DocketNumber: 7099
Citation Numbers: 18 Ga. App. 512, 89 S.E. 1101, 1916 Ga. App. LEXIS 1075
Judges: Bboyles
Filed Date: 7/29/1916
Status: Precedential
Modified Date: 10/19/2024
1. Blank indorsements of negotiable paper may always be explained between the parties themselves. Civil Code, § 5796. One who makes such an indorsement can show by parol testimony that it was made for the sole purpose of passing title to the paper so indorsed, and not to create any liability in the indorser. Galceran v. Noble, 66 Ga. 367; Bedell v. Scarlett, 75 Ga. 56; Neal v. Wilson, 79 Ga. 736 (5 S. E. 54); Eppens v. Forbes, 82 Ga. 748 (9 S. E. 723); Bryan v. Windsor, 99 Ga. 176 (25 S. E. 268); Atkinson v. Bennet, 103 Ga. 508 (30 S. E. 599); Saussy v. Weeks, 122 Ga. 70 (49 S. E. 809). Any
2. While it is largely within the discretion of the court as to whether it will allow a witness, who is being examined in rebuttal, to repeat testimony which was given on his first examination, yet in this case the court erred in allowing the witness W. D. Sheffield (as shown in the third ground of the amendment to the motion for a new trial), on rebuttal, and over the timely objections of the plaintiff, to practically go over his entire testimony the second time, much of it not being in rebuttal, and some of it being in the nature of an argument to the jury. This error was probably highly prejudicial to the plaintiff’s cause, in that Sheffield, who was an attorney at law and the main witness for the defendants, thereby had an opportunity, not given him by the law, of unduly impressing the defendants’ contentions and the evidence upon the jury.

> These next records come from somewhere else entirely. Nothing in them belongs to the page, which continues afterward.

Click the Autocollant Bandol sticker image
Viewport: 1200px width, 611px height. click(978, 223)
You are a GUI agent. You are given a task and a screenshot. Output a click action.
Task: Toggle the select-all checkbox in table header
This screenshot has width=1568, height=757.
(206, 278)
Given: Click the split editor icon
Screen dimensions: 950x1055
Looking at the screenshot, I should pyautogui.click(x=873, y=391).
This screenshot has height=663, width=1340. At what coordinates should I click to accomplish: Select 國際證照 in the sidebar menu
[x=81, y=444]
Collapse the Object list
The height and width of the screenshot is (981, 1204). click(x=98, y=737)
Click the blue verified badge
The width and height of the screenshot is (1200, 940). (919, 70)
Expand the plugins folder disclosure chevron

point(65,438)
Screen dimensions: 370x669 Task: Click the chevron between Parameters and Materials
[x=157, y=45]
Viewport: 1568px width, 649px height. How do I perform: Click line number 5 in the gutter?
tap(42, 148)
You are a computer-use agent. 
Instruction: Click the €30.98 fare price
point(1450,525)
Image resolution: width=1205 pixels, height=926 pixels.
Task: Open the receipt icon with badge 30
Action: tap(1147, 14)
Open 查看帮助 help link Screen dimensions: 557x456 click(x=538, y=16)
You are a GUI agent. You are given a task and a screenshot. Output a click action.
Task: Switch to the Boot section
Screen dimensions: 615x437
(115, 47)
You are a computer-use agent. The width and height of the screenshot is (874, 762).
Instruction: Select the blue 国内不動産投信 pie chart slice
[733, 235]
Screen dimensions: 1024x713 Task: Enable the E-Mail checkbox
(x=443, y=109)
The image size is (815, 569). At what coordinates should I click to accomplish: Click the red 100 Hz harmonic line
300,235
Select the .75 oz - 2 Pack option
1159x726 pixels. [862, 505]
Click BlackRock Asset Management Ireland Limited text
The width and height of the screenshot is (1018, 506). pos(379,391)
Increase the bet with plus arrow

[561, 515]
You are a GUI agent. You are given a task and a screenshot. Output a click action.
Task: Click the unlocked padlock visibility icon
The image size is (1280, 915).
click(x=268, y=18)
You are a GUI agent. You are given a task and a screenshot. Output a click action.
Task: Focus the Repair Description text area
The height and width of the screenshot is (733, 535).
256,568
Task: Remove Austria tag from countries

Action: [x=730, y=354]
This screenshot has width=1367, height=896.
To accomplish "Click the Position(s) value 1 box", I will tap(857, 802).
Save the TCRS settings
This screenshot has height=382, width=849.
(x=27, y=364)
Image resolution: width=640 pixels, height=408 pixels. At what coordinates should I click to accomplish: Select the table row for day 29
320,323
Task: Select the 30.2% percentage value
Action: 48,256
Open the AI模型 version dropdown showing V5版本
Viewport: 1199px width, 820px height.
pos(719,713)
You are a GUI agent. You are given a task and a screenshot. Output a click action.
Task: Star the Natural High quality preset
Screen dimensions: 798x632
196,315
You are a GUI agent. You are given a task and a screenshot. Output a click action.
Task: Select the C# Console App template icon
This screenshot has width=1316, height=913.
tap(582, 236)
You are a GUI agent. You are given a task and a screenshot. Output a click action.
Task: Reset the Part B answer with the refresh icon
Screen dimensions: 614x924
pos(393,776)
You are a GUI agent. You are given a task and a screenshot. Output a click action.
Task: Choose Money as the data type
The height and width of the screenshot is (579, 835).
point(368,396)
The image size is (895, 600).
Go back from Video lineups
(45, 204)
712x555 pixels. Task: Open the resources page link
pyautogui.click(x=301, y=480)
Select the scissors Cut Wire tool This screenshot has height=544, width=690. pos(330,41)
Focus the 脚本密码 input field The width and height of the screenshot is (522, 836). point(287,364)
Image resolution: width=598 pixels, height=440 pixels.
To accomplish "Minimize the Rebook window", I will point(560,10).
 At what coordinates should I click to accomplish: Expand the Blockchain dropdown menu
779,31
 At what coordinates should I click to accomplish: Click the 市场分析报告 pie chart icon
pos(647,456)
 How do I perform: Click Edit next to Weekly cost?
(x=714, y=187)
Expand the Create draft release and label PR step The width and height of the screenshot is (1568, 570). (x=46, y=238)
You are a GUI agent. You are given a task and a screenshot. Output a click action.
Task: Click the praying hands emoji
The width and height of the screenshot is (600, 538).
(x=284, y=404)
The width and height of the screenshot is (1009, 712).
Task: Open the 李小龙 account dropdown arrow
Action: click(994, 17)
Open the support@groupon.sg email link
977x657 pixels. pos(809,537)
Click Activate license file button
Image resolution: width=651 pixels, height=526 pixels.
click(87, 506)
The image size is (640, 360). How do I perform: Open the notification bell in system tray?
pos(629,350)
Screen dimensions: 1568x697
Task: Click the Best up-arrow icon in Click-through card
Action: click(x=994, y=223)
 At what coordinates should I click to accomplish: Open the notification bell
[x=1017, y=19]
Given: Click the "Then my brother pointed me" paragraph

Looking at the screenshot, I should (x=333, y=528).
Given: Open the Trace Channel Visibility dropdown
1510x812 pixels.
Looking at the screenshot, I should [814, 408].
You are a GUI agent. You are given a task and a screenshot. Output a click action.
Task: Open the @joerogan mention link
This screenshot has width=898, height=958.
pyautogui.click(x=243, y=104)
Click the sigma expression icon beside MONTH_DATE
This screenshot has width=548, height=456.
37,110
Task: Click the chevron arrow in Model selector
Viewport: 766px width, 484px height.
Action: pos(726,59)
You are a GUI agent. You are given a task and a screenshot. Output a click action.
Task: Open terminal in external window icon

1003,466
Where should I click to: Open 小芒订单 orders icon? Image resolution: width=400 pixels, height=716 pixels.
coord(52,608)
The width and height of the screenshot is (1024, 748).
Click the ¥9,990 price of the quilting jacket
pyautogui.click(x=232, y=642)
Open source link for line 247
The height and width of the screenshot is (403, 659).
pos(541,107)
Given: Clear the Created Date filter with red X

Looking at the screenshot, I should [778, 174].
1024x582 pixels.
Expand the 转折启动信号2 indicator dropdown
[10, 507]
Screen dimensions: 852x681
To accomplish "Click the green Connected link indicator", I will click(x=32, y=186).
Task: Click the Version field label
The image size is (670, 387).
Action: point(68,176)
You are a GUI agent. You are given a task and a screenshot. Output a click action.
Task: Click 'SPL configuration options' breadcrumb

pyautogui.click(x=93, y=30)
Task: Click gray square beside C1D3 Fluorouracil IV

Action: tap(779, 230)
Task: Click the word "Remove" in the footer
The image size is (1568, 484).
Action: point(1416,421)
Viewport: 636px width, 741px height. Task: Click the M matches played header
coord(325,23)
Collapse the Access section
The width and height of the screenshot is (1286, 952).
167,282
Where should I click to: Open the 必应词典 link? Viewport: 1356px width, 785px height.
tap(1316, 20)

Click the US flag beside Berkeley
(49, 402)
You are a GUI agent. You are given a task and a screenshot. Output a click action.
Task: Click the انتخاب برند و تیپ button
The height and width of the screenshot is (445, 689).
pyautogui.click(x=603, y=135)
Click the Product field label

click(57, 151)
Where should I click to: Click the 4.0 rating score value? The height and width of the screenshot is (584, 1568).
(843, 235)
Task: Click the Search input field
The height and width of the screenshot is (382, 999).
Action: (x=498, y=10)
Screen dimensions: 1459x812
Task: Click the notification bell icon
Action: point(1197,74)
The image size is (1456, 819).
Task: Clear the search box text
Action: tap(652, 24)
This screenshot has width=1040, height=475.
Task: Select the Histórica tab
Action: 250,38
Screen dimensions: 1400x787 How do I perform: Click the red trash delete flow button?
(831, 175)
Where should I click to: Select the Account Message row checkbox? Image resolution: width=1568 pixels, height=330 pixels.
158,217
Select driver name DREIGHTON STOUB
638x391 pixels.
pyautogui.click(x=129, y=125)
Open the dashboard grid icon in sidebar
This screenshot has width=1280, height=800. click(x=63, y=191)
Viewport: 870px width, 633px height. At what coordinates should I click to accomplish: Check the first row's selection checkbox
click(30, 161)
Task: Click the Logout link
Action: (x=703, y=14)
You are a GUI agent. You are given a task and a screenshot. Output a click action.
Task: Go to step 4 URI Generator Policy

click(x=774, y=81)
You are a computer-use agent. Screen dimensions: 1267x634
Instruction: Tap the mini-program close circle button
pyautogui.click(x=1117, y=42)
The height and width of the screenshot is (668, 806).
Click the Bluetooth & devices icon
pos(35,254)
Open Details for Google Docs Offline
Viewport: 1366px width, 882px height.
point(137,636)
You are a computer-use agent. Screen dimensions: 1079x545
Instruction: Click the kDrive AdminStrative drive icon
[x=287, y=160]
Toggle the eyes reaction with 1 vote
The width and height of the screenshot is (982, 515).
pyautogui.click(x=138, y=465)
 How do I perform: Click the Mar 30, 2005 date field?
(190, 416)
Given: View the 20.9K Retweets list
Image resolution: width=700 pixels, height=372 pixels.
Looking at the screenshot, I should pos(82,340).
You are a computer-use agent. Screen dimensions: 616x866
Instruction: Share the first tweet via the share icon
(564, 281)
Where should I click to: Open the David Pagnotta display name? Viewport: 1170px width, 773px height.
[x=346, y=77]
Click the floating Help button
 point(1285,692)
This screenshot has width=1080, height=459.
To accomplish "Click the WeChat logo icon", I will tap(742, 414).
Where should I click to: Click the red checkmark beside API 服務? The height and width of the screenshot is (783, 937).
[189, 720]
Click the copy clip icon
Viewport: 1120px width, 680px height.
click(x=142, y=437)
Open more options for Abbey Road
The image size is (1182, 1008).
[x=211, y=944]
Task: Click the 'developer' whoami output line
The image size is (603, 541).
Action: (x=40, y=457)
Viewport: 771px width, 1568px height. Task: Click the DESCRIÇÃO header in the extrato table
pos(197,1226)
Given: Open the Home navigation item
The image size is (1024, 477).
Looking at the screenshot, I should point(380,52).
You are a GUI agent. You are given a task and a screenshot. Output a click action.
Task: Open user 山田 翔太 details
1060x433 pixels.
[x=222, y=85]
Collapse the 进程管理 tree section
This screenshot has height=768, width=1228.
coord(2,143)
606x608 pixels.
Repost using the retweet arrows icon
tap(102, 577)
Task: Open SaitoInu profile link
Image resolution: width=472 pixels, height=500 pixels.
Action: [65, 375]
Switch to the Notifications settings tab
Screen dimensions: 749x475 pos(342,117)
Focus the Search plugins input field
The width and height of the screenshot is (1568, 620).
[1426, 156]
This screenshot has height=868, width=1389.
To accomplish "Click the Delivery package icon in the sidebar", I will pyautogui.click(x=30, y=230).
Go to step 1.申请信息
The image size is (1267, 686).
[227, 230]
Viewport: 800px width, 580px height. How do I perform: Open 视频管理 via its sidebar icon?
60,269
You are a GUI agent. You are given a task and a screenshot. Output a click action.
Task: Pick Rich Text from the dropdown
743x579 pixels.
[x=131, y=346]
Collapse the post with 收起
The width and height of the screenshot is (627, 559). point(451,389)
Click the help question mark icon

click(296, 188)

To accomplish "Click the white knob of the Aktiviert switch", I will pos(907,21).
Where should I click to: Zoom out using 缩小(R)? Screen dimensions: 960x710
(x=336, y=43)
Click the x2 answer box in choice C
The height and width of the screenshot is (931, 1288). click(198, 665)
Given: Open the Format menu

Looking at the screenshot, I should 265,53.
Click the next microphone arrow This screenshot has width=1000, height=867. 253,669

3. It is not shown in the fourth ground of the amendment to the motion for a new trial that the court abused its discretion in excluding from the evidence the certified copy of a suit pending in the superior court of Calhoun county, the motion to admit this documentary evidence having been made after both sides had announced closed, and after two arguments by counsel had been made to the jury.
4. It was error to refuse the timely written request to charge that “Unless there was some agreement between the holder of the note and the person to whom it was thus transferred, whereby it was understood between them that the holder of the note indorsed it merely for .the purpose of passing legal title to it, the person signing his name across the back of the note would be legally bound to pay the note as though he had entered into an express agreement to guarantee its payment.”
5. The other requests to charge were sufficiently covered by instructions given.
6. As the ease must be retried, we will not pass upon the sufficiency of the evidence to sustain the several verdicts rendered and excepted to.
Judgment reversed.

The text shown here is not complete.